The MSCI Asia Pacific Index slid 2.3 percent to 127.03 as of 4 p.m. in Hong Kong, as all 10 industry groups retreated. Japan’s Topix index slumped 3.8 percent after capping a 7.4 percent tumble in August.
The Shanghai Composite Index fell 1.2 percent amid concern government intervention will fail to shore up equities. China’s official factory gauge fell to the lowest reading in three years as monetary easing failed to revive old growth drivers.
“It’s not a good set of numbers,” George Boubouras, Melbourne-based chief
investment officer at Contango Asset Management Ltd., which oversees about
A$900 million ($640 million), told Bloomberg TV. “They need innovative
stimulus from the fiscal side and the monetary side. China has still got some
issues ahead of itself.”
E-mini futures on the Standard & Poor’s 500 Index tumbled 2.1 percent in most-recent trading after the U.S. benchmark slid 0.8 percent on Monday in New York.
Hong Kong’s Hang Seng Index retreated 2.2 percent and the Hang Seng China Enterprises Index of mainland firms listed in the city slid 3 percent.
China’s official Purchasing Managers’ Index was 49.7 for August, matching the median estimate in a Bloomberg survey of economists and down from 50 in July, a report showed Tuesday. Numbers below 50 indicate contraction, with small, medium and large enterprises all below that level last month. The final Purchasing Managers’ Index from Caixin Media and Markit Economics was at 47.3 in August. That was higher than the 47.1 preliminary reading.
Fluctuations in Chinese markets in August rattled investors worldwide. Stocks in Shanghai rallied almost 10 percent over Thursday and Friday on speculation authorities are propping up markets before President Xi Jinping takes the stage at a commemorative parade the government will use to demonstrate its rising military and political might. The city’s equity measure declined 12 percent last month.
China will encourage listed companies to conduct mergers and acquisitions, buy back shares when prices are low and pay higher cash dividends as the government extends efforts to boost share prices.

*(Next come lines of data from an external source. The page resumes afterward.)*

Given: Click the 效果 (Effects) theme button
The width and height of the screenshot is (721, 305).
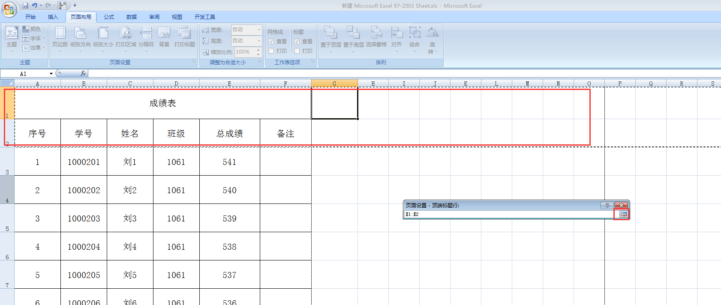Looking at the screenshot, I should click(x=34, y=48).
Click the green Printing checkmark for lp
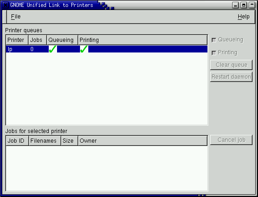 [x=84, y=49]
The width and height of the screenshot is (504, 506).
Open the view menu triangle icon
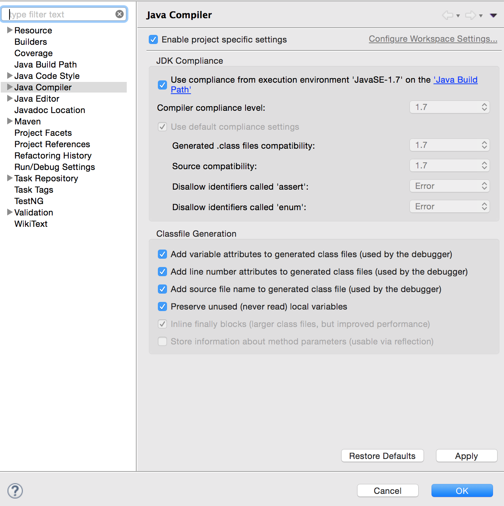tap(493, 16)
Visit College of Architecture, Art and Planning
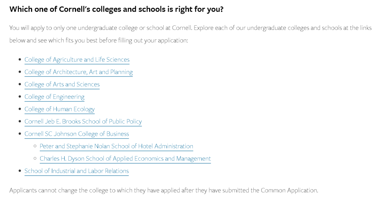Viewport: 380px width, 204px height. click(x=78, y=72)
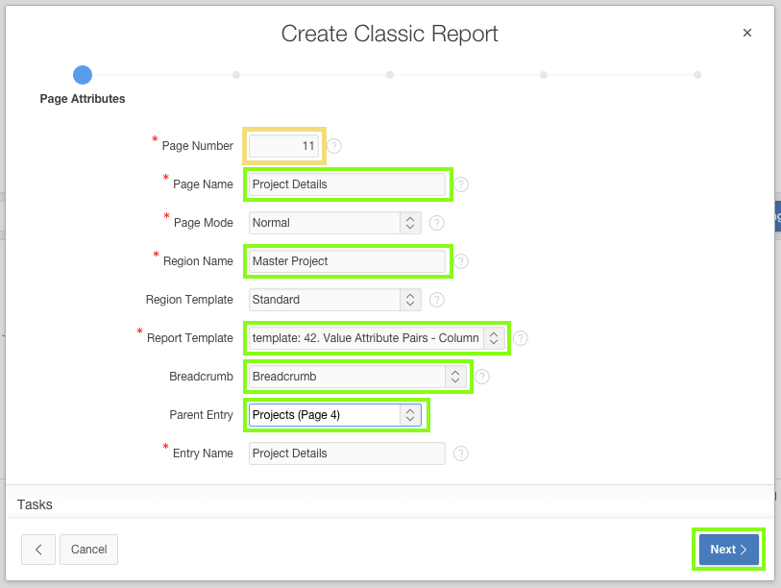The width and height of the screenshot is (781, 588).
Task: Close the Create Classic Report dialog
Action: pos(747,33)
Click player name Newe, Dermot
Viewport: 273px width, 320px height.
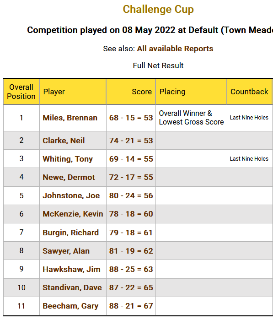coord(69,177)
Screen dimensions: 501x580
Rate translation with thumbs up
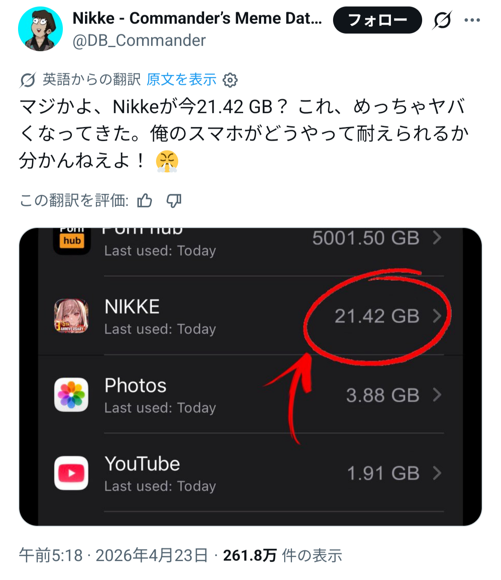pyautogui.click(x=145, y=201)
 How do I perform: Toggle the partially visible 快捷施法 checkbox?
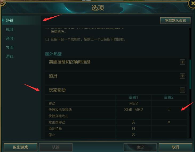[x=47, y=28]
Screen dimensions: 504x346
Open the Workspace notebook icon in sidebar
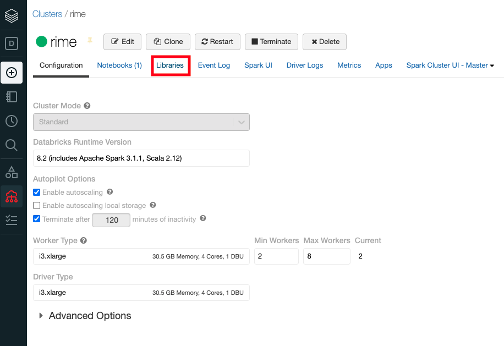tap(12, 97)
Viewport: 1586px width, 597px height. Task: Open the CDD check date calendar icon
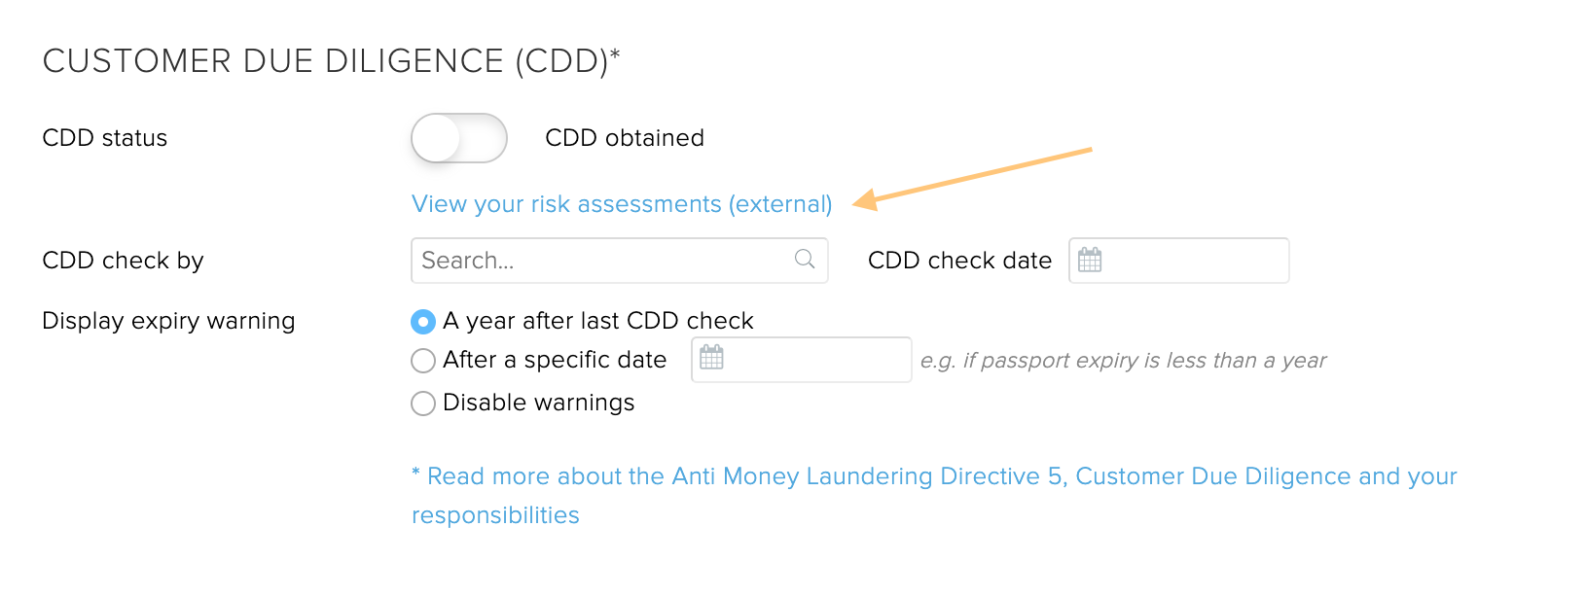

The steps are aimed at increasing the investment value of listed companies and promoting stable and healthy growth of capital markets, the China Securities Regulatory Commission said in a statement posted on its website on Monday.
Australia’s S&P/ASX 200 Index lost 2.1 percent after the central bank kept its key interest rate at a record-low 2 percent. South Korea’s Kospi index retreated 1.4 percent and New Zealand’s NZX 50 Index was little changed. Taiwan’s Taiex Index fell 1.9 percent and India’s S&P BSE Sensex Index lost 1.5 percent. Singapore’s Straits Times Index slipped 0.5 percent.
Toshiba Corp. slumped 5.3 percent in Tokyo, bringing this year’s losses to 29 percent, after saying it found new accounting problems related to a U.S. unit’s construction project.
The S&P 500 posted its worst month in more than three years in August, falling 6.3 percent as investors harbored concerns about slowing global growth and the impact of a potential interest-rate increase by the Federal Reserve.